> **Excerpted passage**

Wednesday, March 10, 2010

I said something smart

A lot of people I know ask me why I'm vegan when they get the chance. And I've found the best answer is as follows.

"I'm vegan for three main reasons. For my health, for the environment because factory farms are horrible for the environment, and for compassion for animals."

This is the best way to go because it's simple, concise, says it all and it's hard to argue with. Well, maybe it isn't so hard to argue with. But it almost always creates a long pause before I hear the usual questions and/or statements about lack of protein, calcium, no cheese, etc. I attribute that pause to realizing being vegan makes sense.

Well, a few days ago, a couple good co-worker friends of mine and I had a couple beers and it came up. I gave my usual answer, but got very thoughtful replies.

I'm getting closer to where I say something smart.

My one friend, I'll call him "Pablo", said he admired what I was doing. He wanted to do it but wasn't disciplined enough. I said it doesn't have to be all or nothing, and that he could just try eating vegetarian here and there and see how he feels. It felt good to be admired though.

And then, I heard something new. This guy, I'll call him "Jerry", said that vegans eventually lose bone density from lack of calcium and nutrients, and were likely to have arthritis and other chronic problems. On the topic of veganism, being combative doesn't work out well.

I'm getting even closer to where I said something smart.

I instead said to Jerry that what he said is surely true in some cases, but that The American Dietetic Association concluded well planned vegan diets are healthful for all people, young, old or pregnant. To belabor the point: Read their statement here.

OK, here's where I said the smart thing. And it was totally freestyle, dude. I said most people don't eat balanced diets, and usually they don't eat enough fruits and vegetables. I don't think vegans are automatically worse off. We eat plenty of fruits and veggies. Who's to say which possible deficiency is worse? And research shows vegans live longer and have less disease.

The reply was "good point, good point." And that was that. Confrontation avoided. Conversation civil. Points communicated reasonably. Time not wasted. A smart thing was said. More beers ordered. Done.


  1. Well said :)

> **Input data**
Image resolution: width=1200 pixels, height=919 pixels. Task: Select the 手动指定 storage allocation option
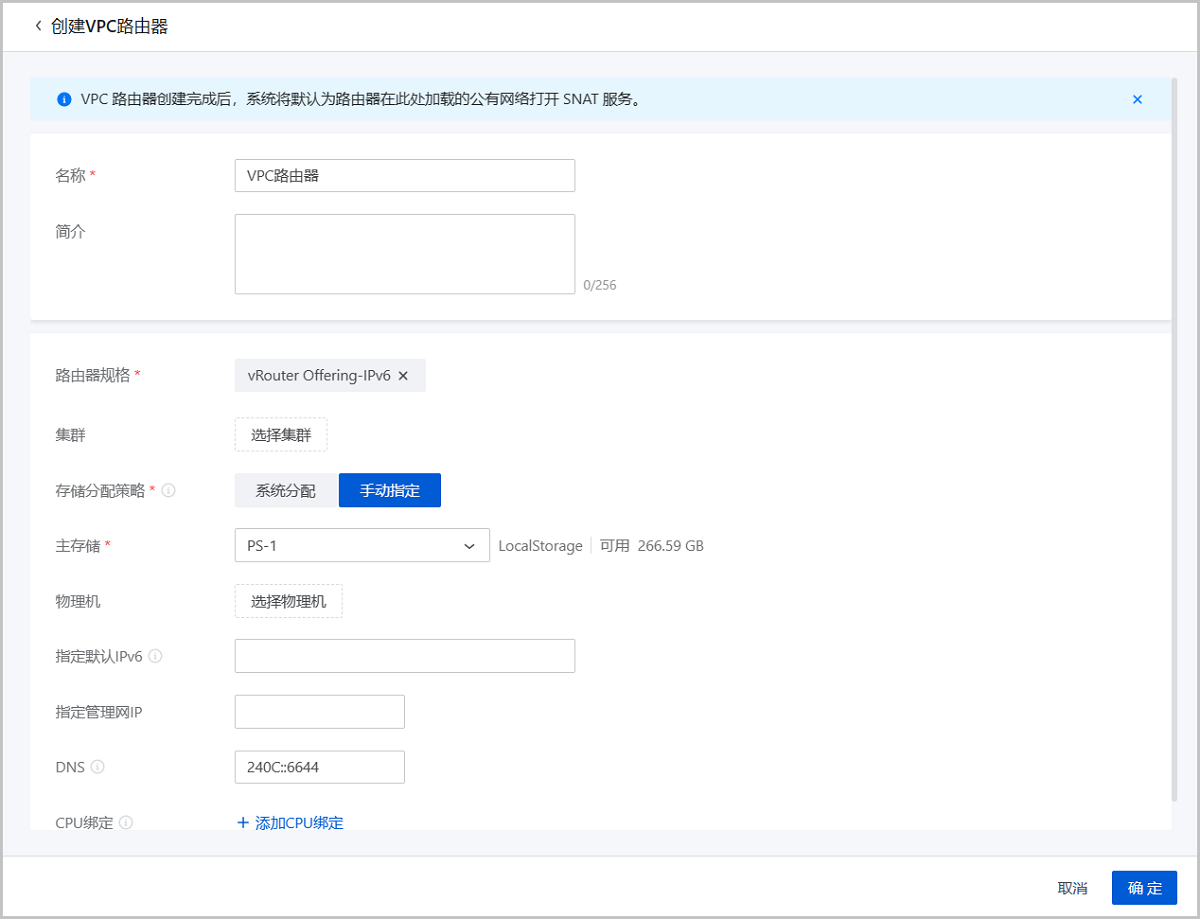[389, 490]
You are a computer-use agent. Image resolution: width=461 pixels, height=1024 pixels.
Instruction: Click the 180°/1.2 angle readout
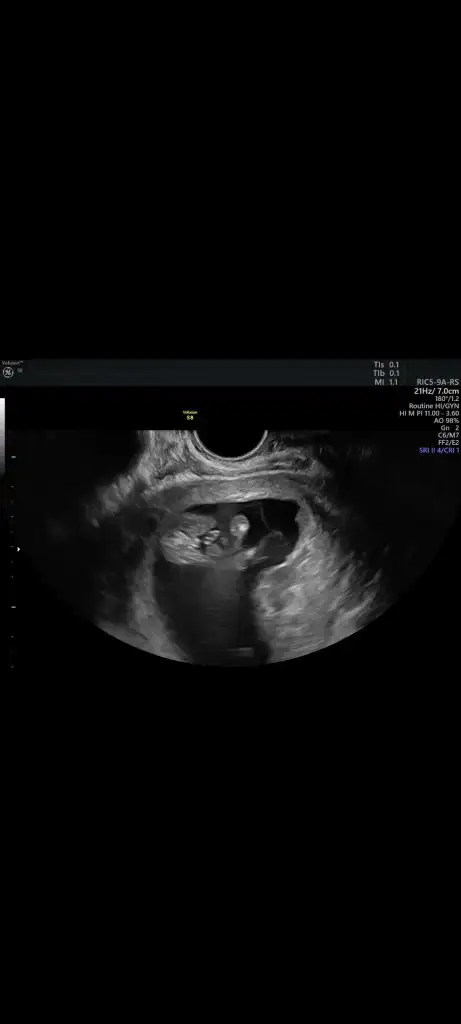pyautogui.click(x=447, y=398)
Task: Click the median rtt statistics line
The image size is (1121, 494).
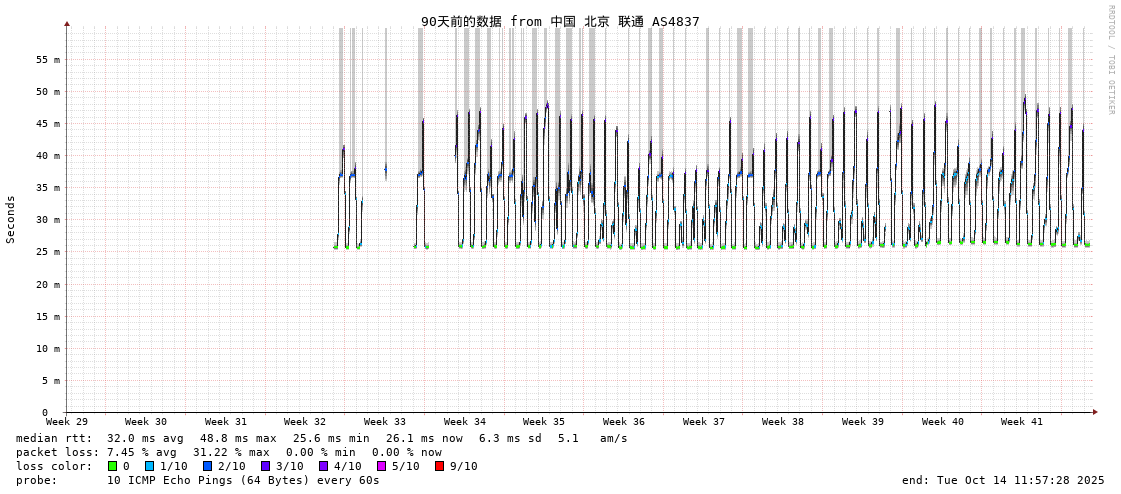Action: [322, 438]
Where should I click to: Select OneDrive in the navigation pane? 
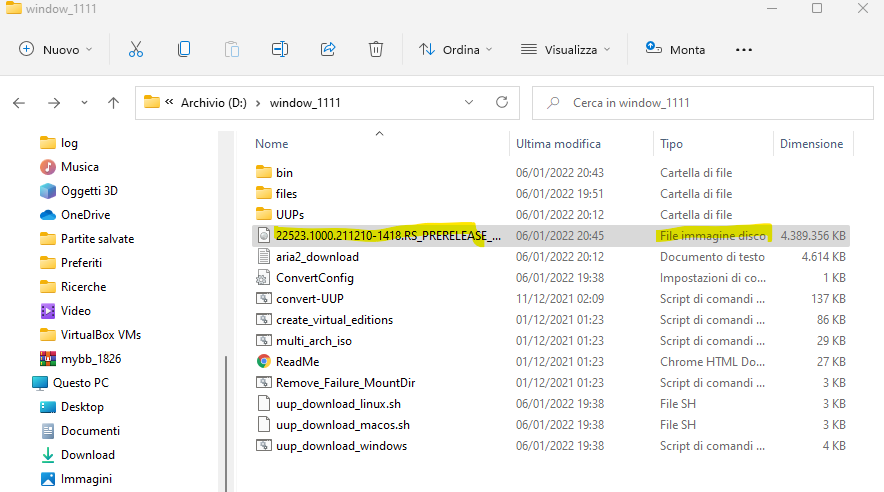click(85, 215)
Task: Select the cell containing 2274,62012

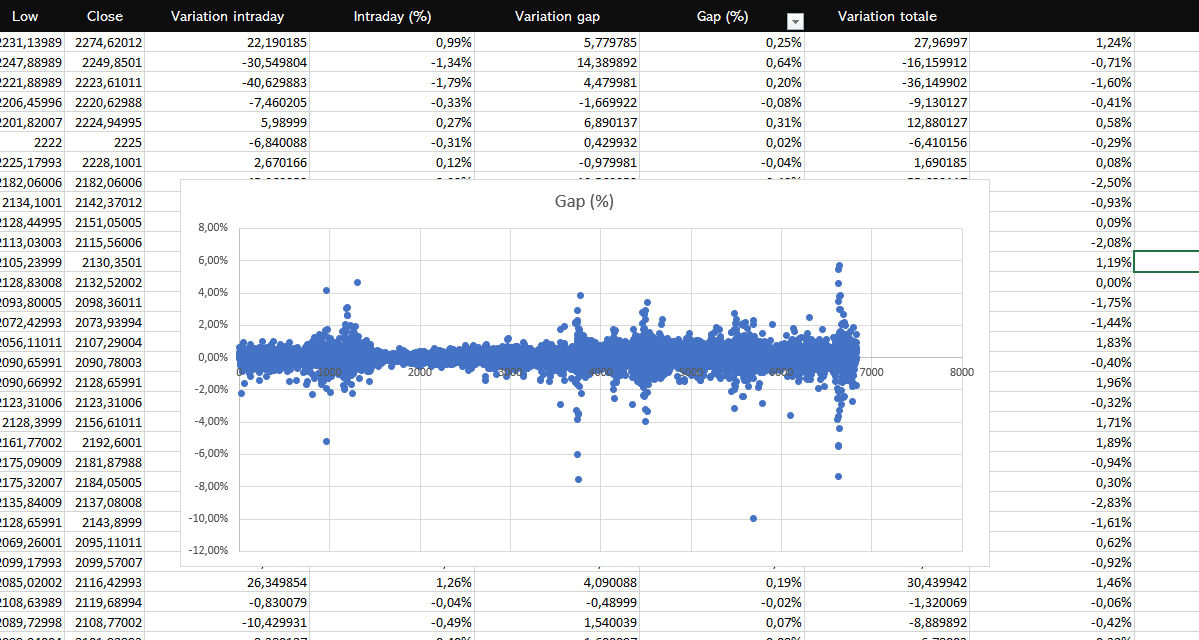Action: pos(104,42)
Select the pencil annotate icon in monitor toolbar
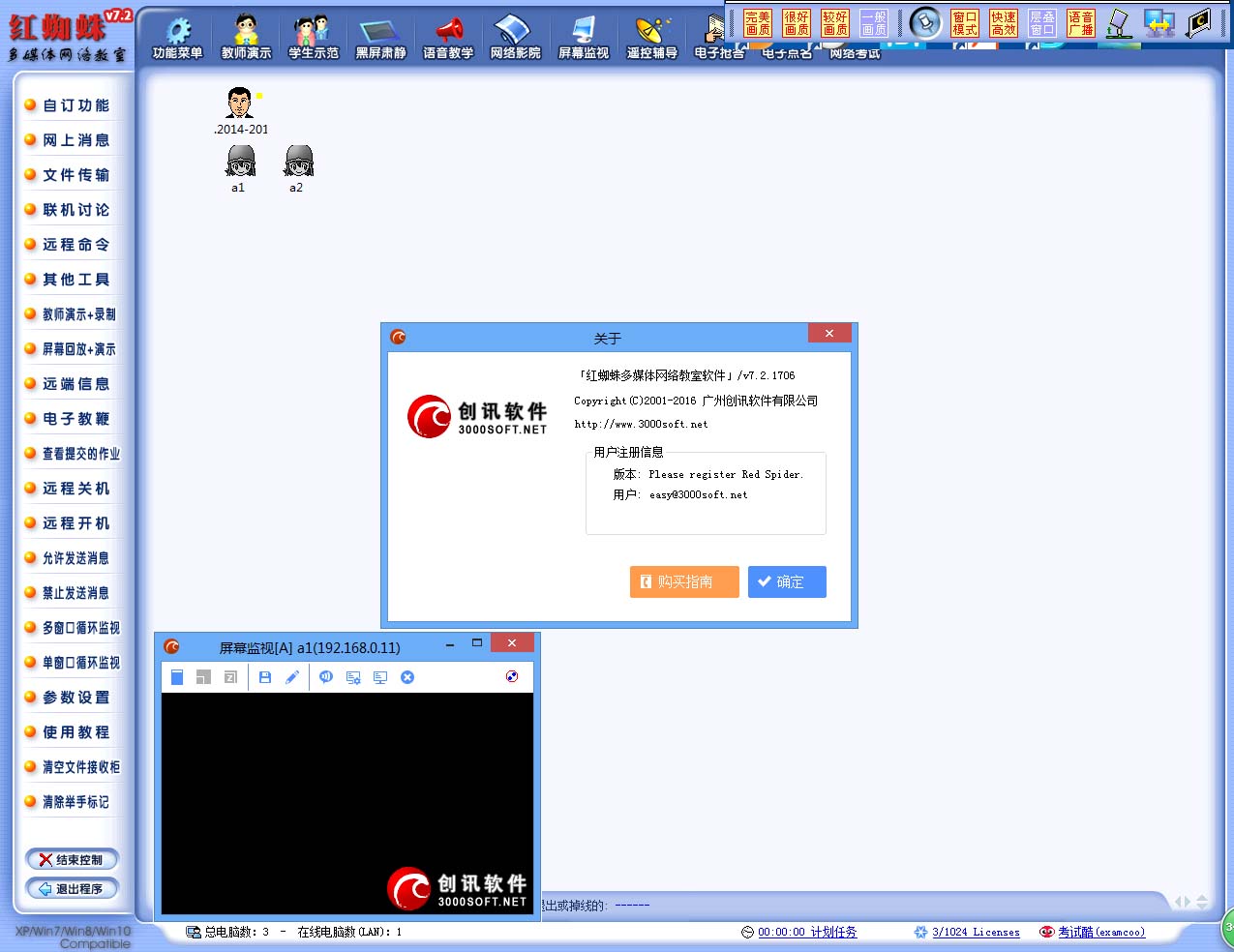The image size is (1234, 952). pos(292,677)
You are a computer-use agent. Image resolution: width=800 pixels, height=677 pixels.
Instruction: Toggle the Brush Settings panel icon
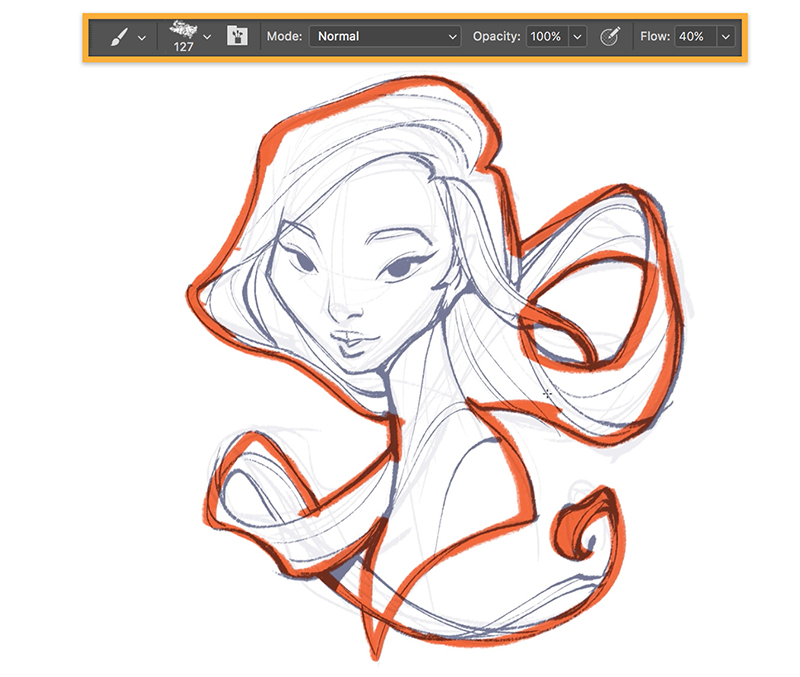(237, 37)
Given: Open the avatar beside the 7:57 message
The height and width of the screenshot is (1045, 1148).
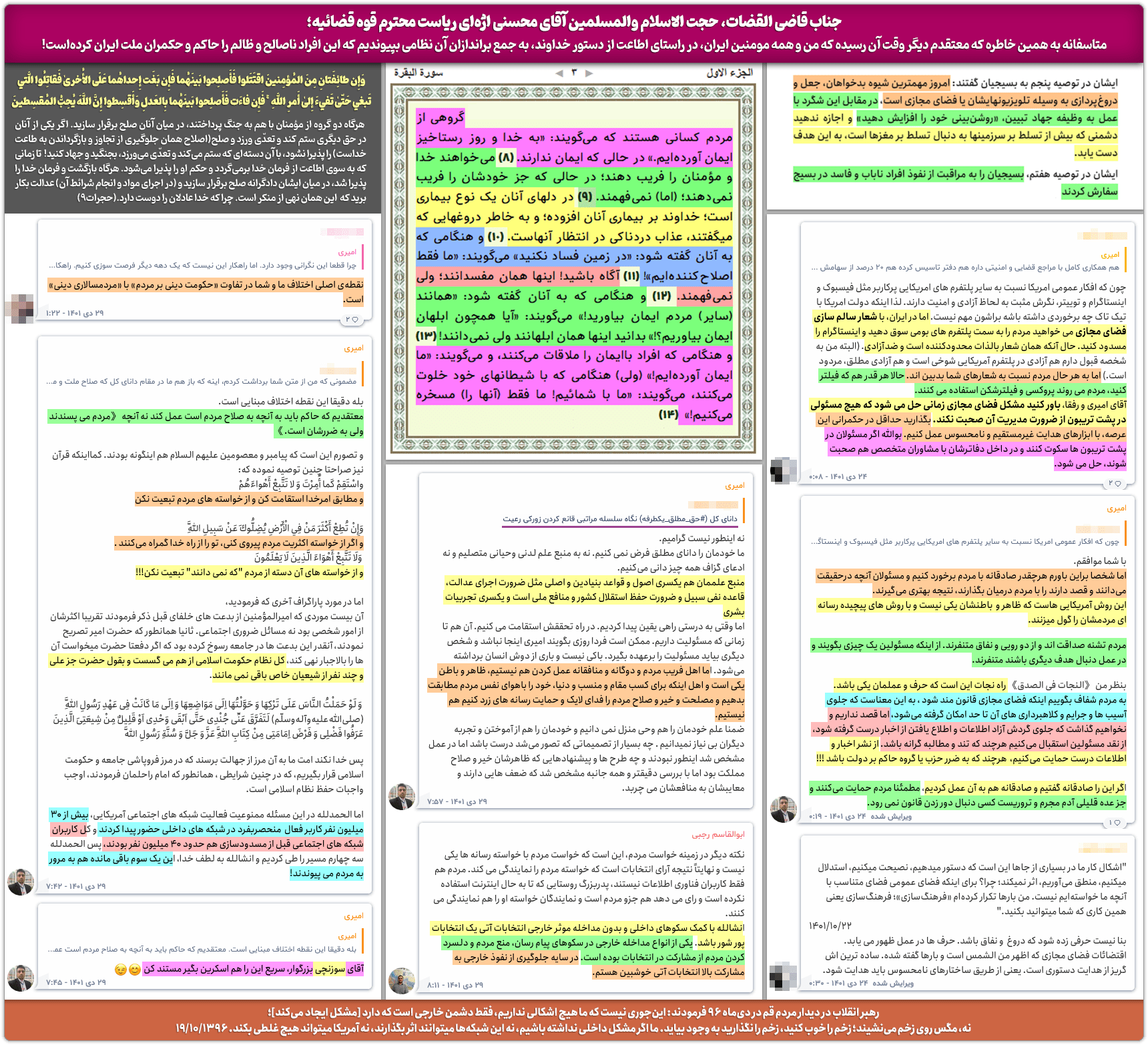Looking at the screenshot, I should coord(402,797).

> **Activity A**
Return the section of the blog post on being vegan that runs from "And then, I" up to and including "said something smart.", copied word for word.
> **Activity B**
Extend the blog post about explaining veganism to co-workers, picking up right after its final line.

> **Exercise response A**
And then, I heard something new. This guy, I'll call him "Jerry", said that vegans eventually lose bone density from lack of calcium and nutrients, and were likely to have arthritis and other chronic problems. On the topic of veganism, being combative doesn't work out well.

I'm getting even closer to where I said something smart.

> **Exercise response B**
    Also good to know, according to Dr. Joel Fuhrmans's book "Eat to Live" Pages 84-87
    Dietary factors that induce calcium loss in the urine:

    animal protein
    refined sugar
    aluminum-containing antacids
    drugs such as antibiotics, steroids, thyroid hormone and vitamin A supplements.

    Studies have shown that Americans have higher rates of oteoporosis. Despite the fact that we Americans consume more than twice the calcium. The problem? Our diet causes calcium excretion.

    If you haven't read the book, I think you would enjoy it. Not only does the book tell you diets rich in animal protein are a huge contributor to cancer, diabetes, heart disease, and osteoporosis. It also explains how to consume enough highly nutrient dense plant foods, to protect from defiencies, and therefore disease. As you know, defiencies cause disease.

    I picked up his book a little over 2 months ago. I was your typical SAD diet American at that time. I haven't touched meat, dairy, or highly processed foods since. If I get a thought to consume some dairy etc... I pick up his book and refresh my memory on all the negatives. I am convinced these foods are killing us!

    My only regret is not finding this information sooner. I am 48, my husband 49. I honestly thought I ate a healthy diet. I am shocked to find I raised my children with toxic foods daily! Sadly, they don't want to hear the truth now. :(

  2. Hi there :)

    I came across a great quote of yours on "Eating Animals" forum and would love to use it as part of a tribute to veg authors to be aired globally on television. I was wondering if you'd like to do the honor of recording the quote in your own voice? We can assign a voiceover to read it, but I think when read by the author, it is more sincere and impactful :)

    Please let me know what you think >>

    ~ Linda

  3. Sorry to post this as a comment, but I couldn't find a "contact me" link or any way to send you a direct message.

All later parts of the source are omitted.